Brett – My parents are both musicians and my earliest memories are of sitting at my aunt’s house. Her and my uncle owned a farm and had one of those multi-layered organs and I would play on the organ for hours. I didn’t know any theory or anything. I would just play with the keys and make different sounds. So, I took piano lessons for a while and kinda got board of it. My parents weren’t gonna let me stop playing music, so, I decided to rebel and started playing the drums. I played drums for a long time and I still do in Triple Whip. I have been in bands since I was 15 years old. Now I play bass.
Erin – He does a lot of other things too. He is really a multi-instrumentalist.
Brett – I do a lot of electronic music too.
Tristan – Well, initially, when I was about 5, my grand-dad was a violinist. And so I started playing violin. I took it pretty seriously. I played it for about 9 years. I haven’t played violin for many years. I hit puberty and hated it and I begged my parents for guitar lessons. They would never let me and my mom’s a piano teacher. I knew a little piano. I finally got a guitar at a garage sale for $20 and I sat down with a book and learned all the songs in it. I knew how to read music, so, I applied it to the graphs and I learned all the cords. Then I moved to France when I a Freshmen. I took only 3 albums: the Beatles White Album, Dark Side of the Moon, and Jimi Hendrix’ Greatest Hits. I was playing cords and decided to learn how to play guitar. I learned all the guitar solos on All Along the Watchtower and that’s how I basically learned how to play guitar. That’s when I met Seth.

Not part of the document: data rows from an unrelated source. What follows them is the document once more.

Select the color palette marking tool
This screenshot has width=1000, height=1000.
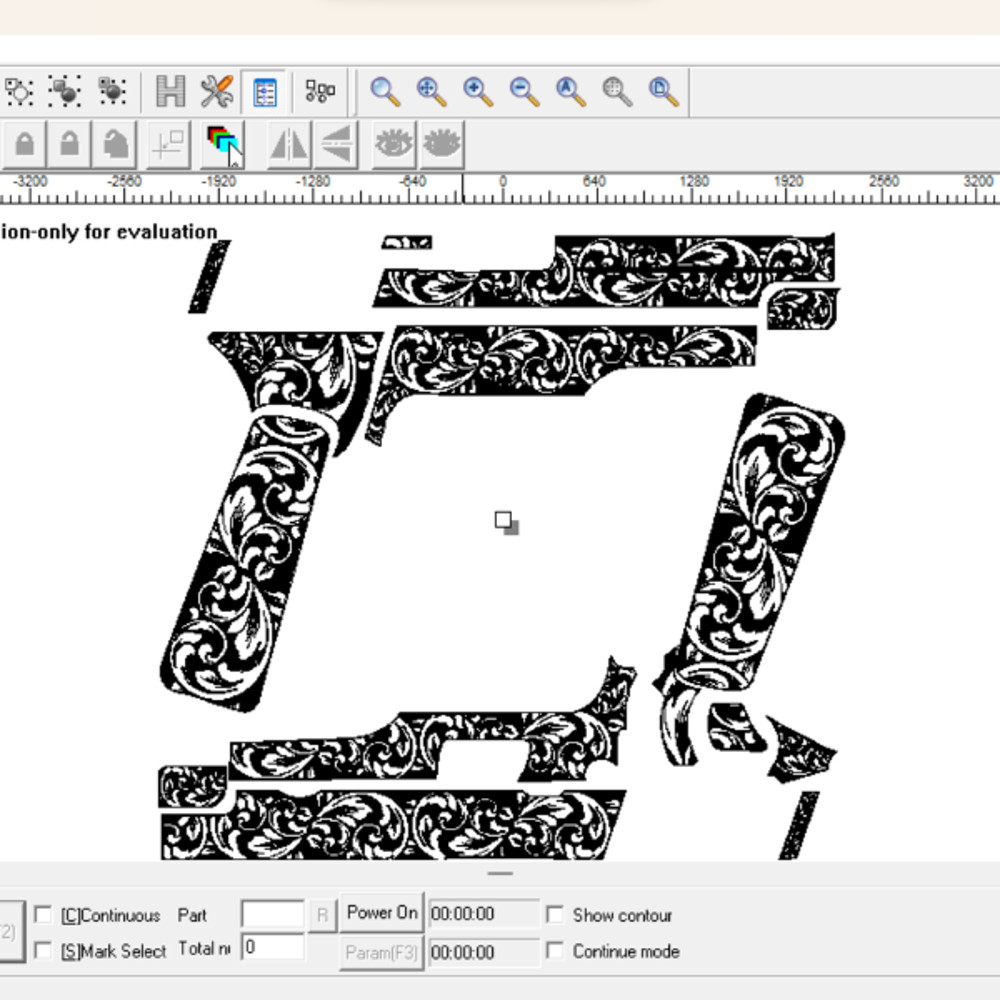click(x=222, y=143)
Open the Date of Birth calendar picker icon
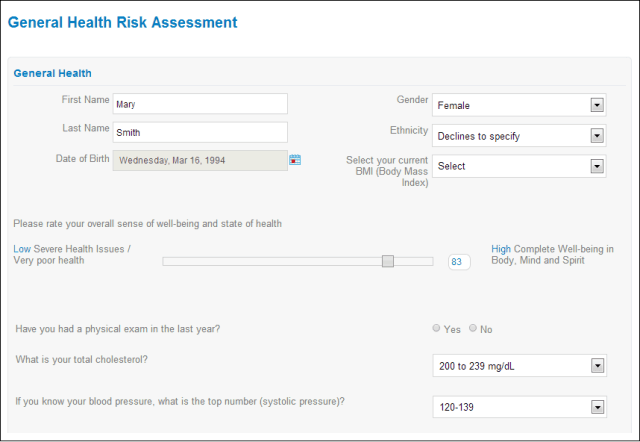The height and width of the screenshot is (442, 640). (295, 160)
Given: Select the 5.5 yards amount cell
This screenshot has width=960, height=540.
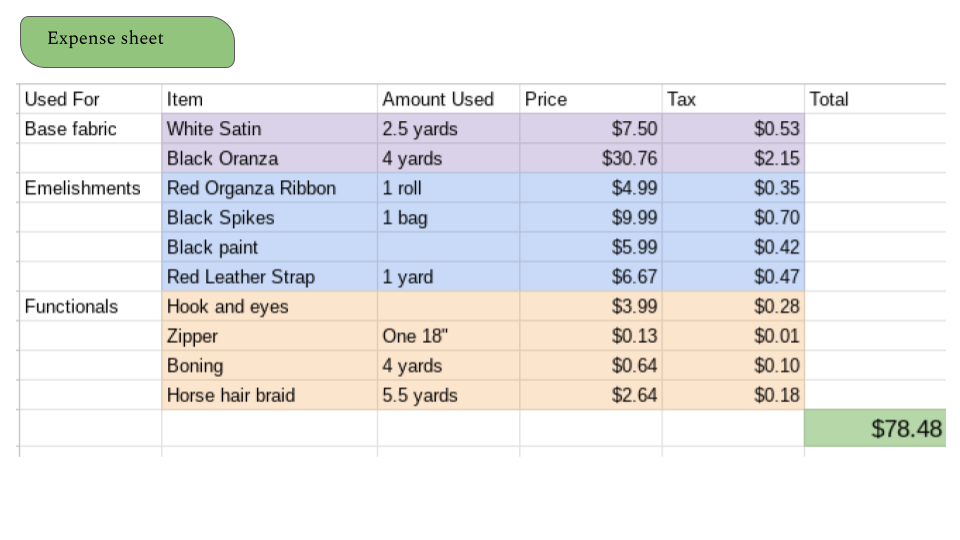Looking at the screenshot, I should (x=448, y=395).
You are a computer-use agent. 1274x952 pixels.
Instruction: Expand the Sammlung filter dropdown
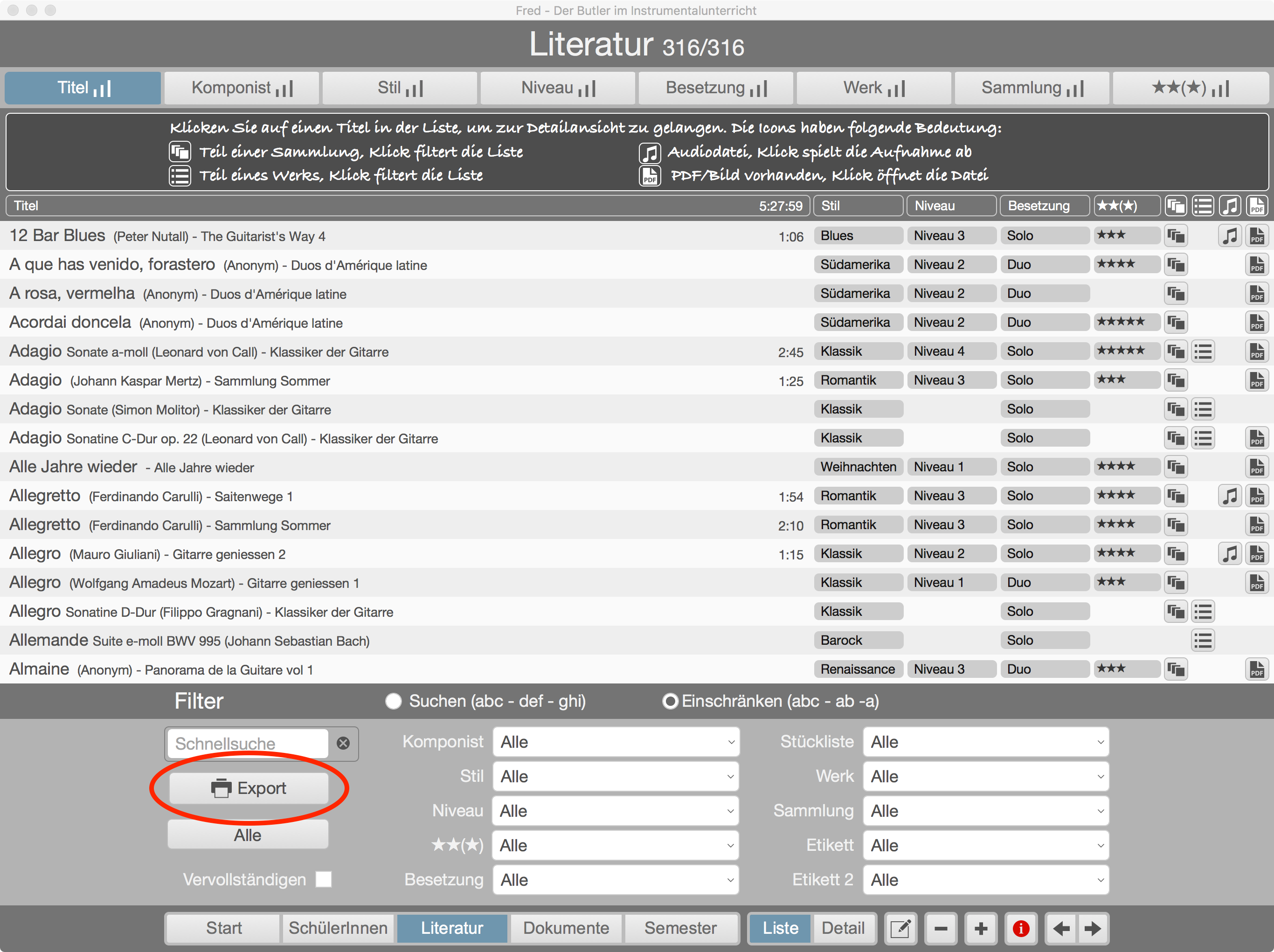click(985, 811)
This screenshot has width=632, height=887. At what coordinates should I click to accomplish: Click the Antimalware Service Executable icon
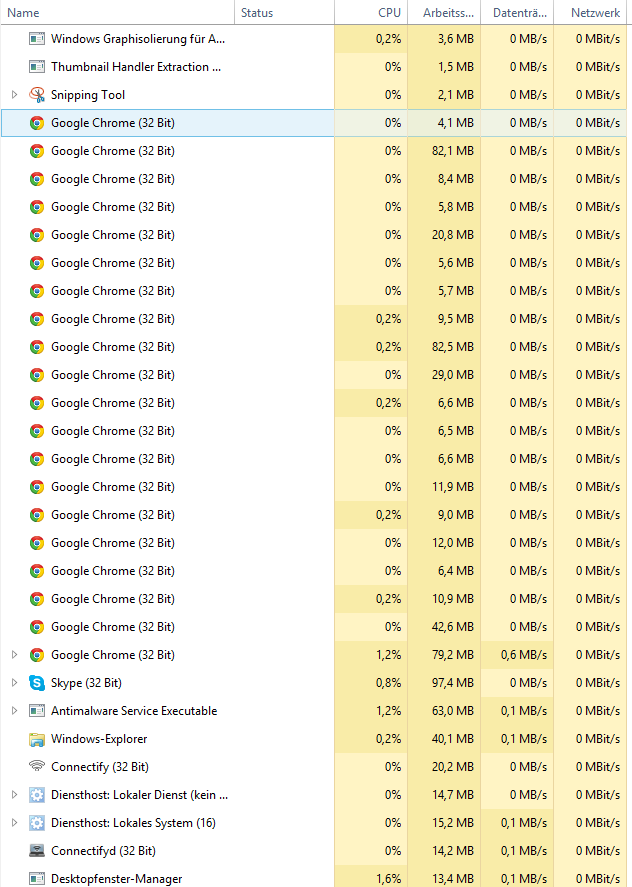pyautogui.click(x=37, y=711)
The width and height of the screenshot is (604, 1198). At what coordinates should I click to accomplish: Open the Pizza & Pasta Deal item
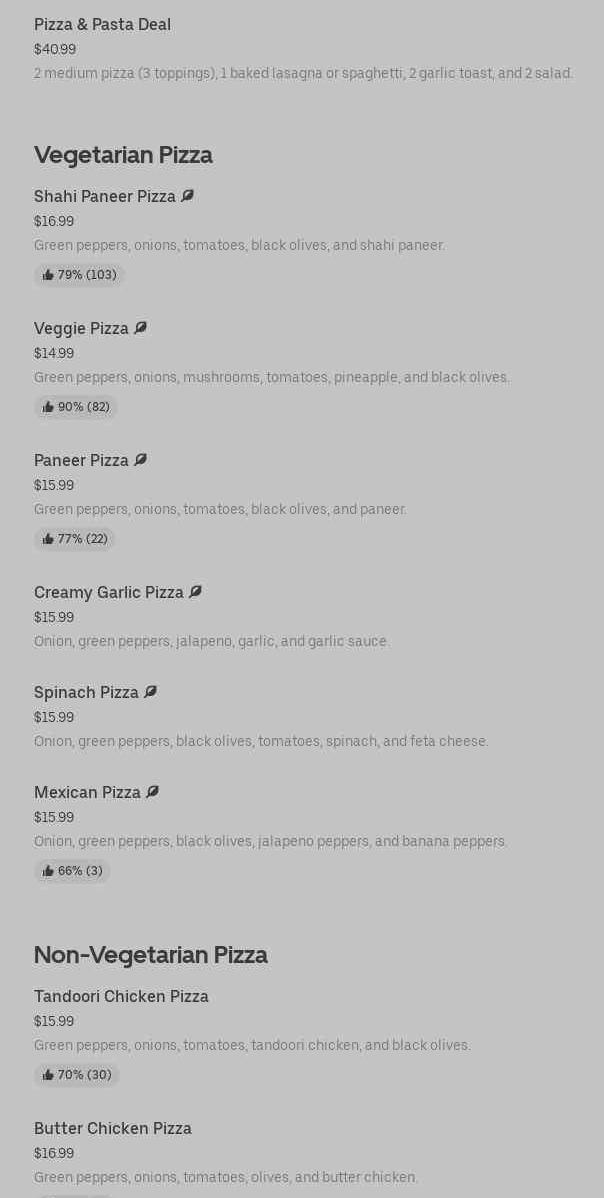(x=102, y=24)
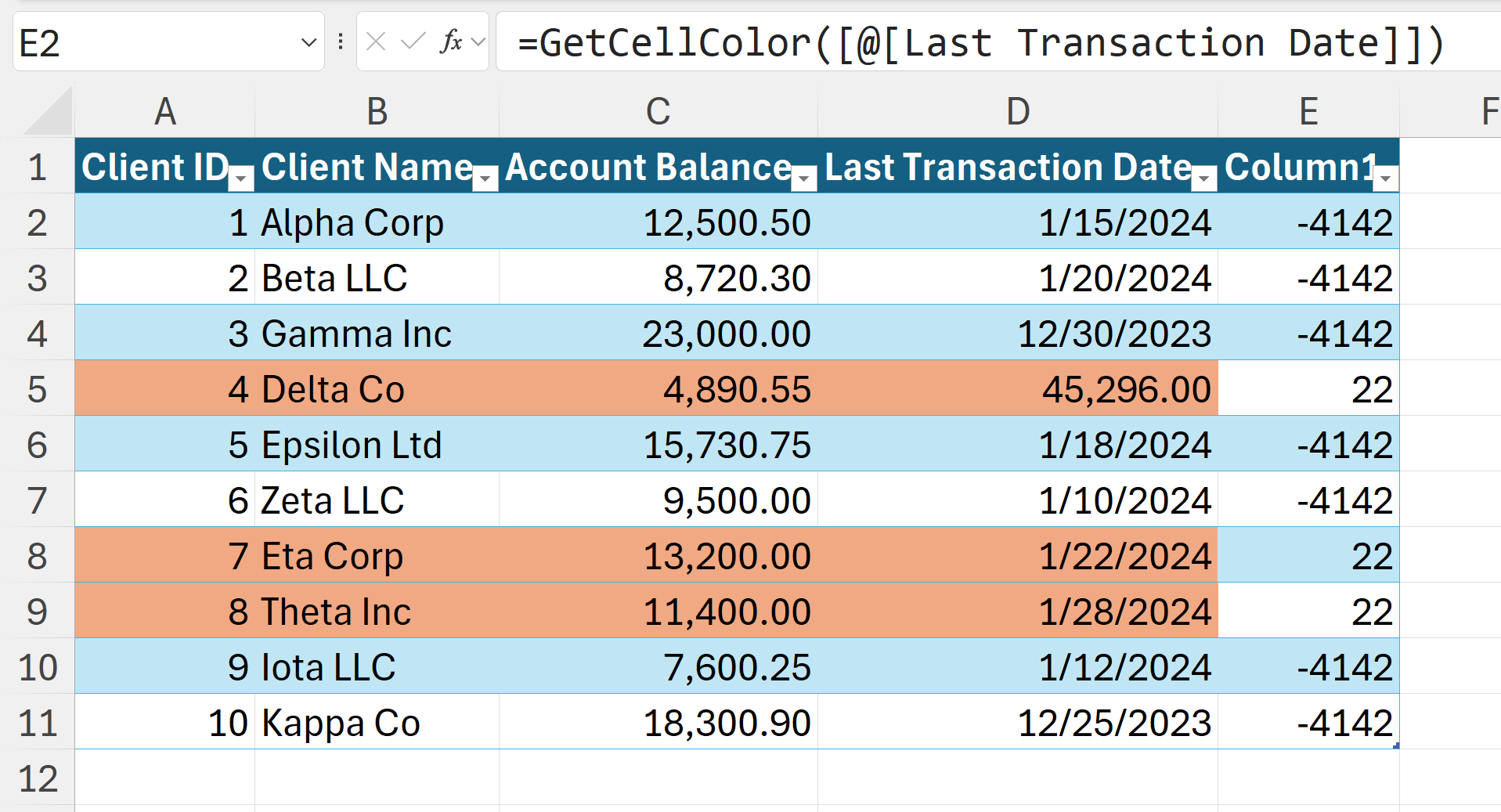
Task: Open the Last Transaction Date filter dropdown
Action: coord(1204,179)
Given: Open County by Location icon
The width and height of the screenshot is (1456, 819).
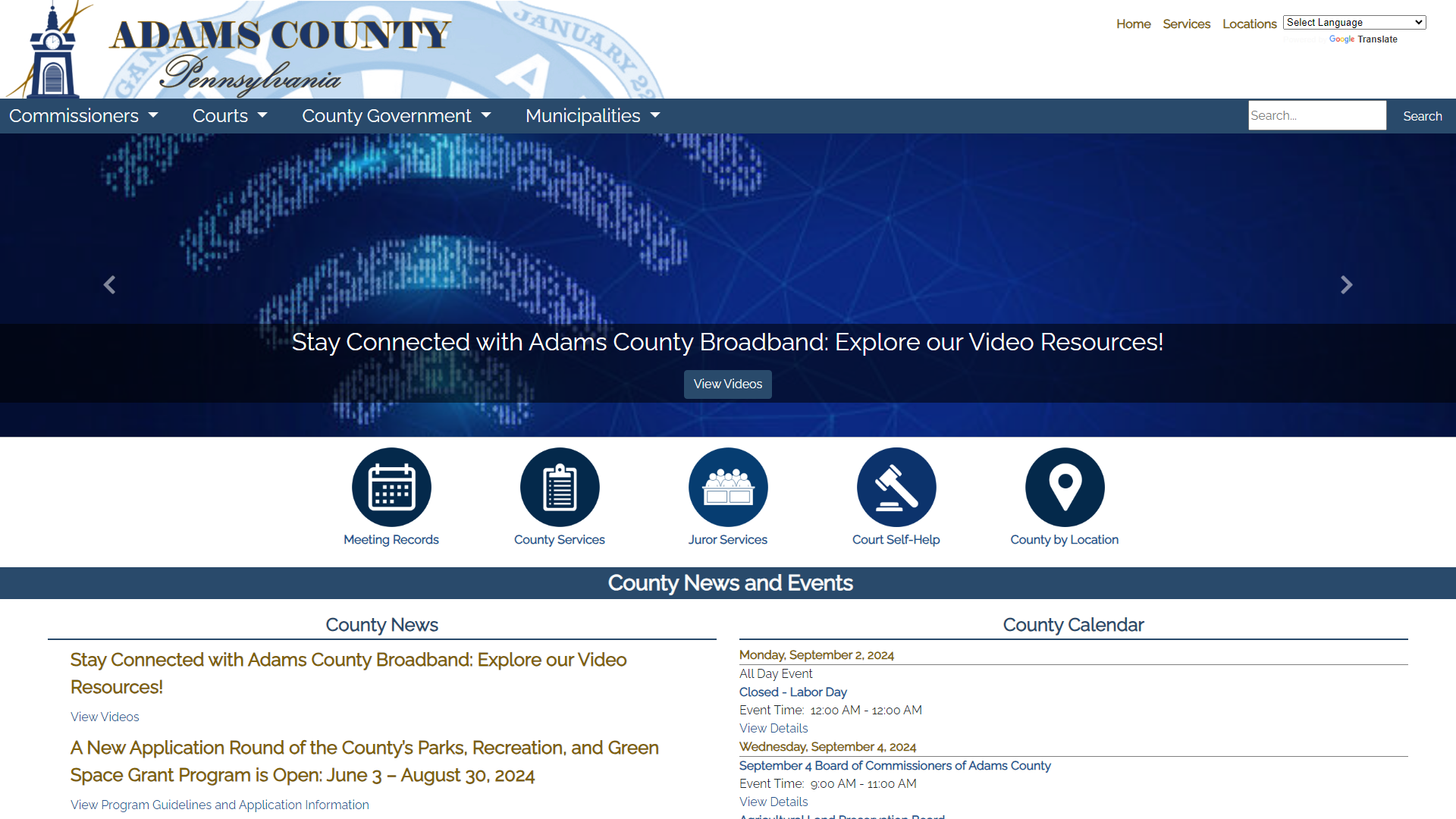Looking at the screenshot, I should [1064, 487].
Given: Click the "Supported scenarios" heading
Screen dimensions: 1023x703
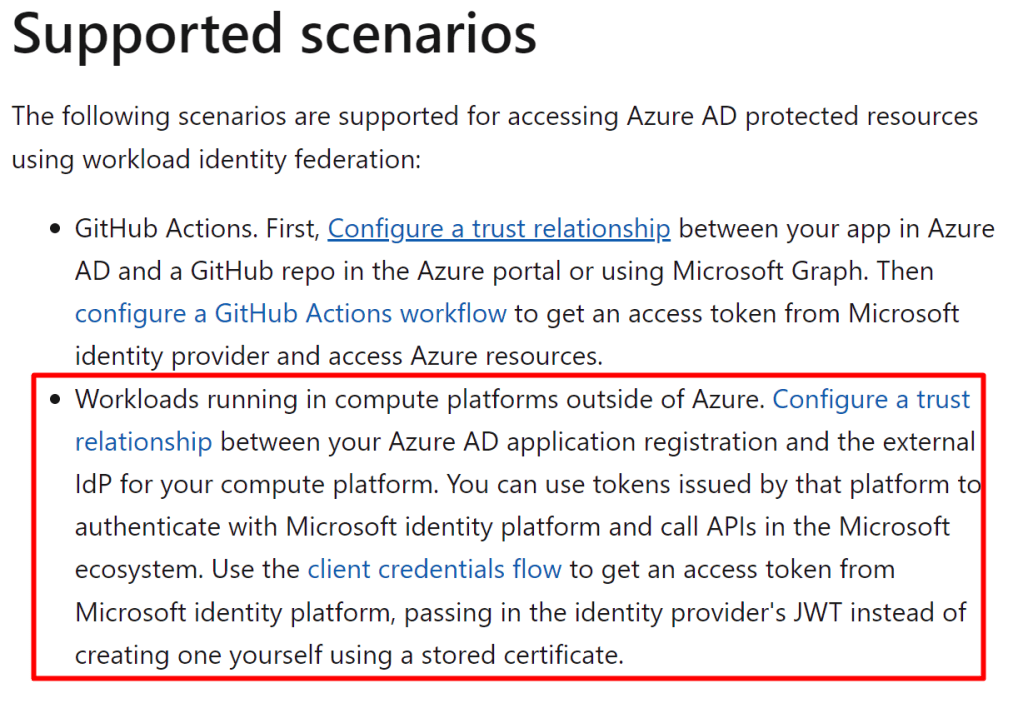Looking at the screenshot, I should [274, 34].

What did you think of Wayne?
Tristan – I still haven’t heard his disc. Everyone else seems to have it, but I have only heard the song on the GTA comp. I love it! It’s gorgeous! I am a huge Lassie Foundation fan, so, I assume that, if whatever he does sounds like the song on the GTA comp, I will be happy with it. I’ll love it. Playing with him was great. The room was packed!
Seth – I want you to quote me! I am a big fan of Wayne. I want to have his children, but I don’t think that is biologically possible. You hear that Wayne? You hear that? Wayne?
Ben (the road manager) has a little story for the readers!
We have been on the road and we have to stop at rest areas and gas stations. We have noticed at three different places in Pennsylvania, Memphis and somewhere in Texas at rest areas on the toilet seat, there is written on the toilet seat in the same handwriting “dog sex #1.” Exactly the same! We have have no idea what it means, but we are following this guy around the country.
How did you (Ben) get involved in the band?
I’ve known Tristan since the day he was born. Our families are best friends. Back when the Dr. Johannson band was playing, they were like Freshmen’s and I was a Jr. or Senior in High School, I hooked them up with their first show at home coming. It was when they first formed. When Absinthe formed, I ran sound for them. Then, I went to college for four years and now I am back.
Any other comments to our readers?
Brett – Keep listening to music that doesn’t suck! That’s really all there is to it. There is a big billboard in New York right now that says “Radio Off/Music On” and that says it all.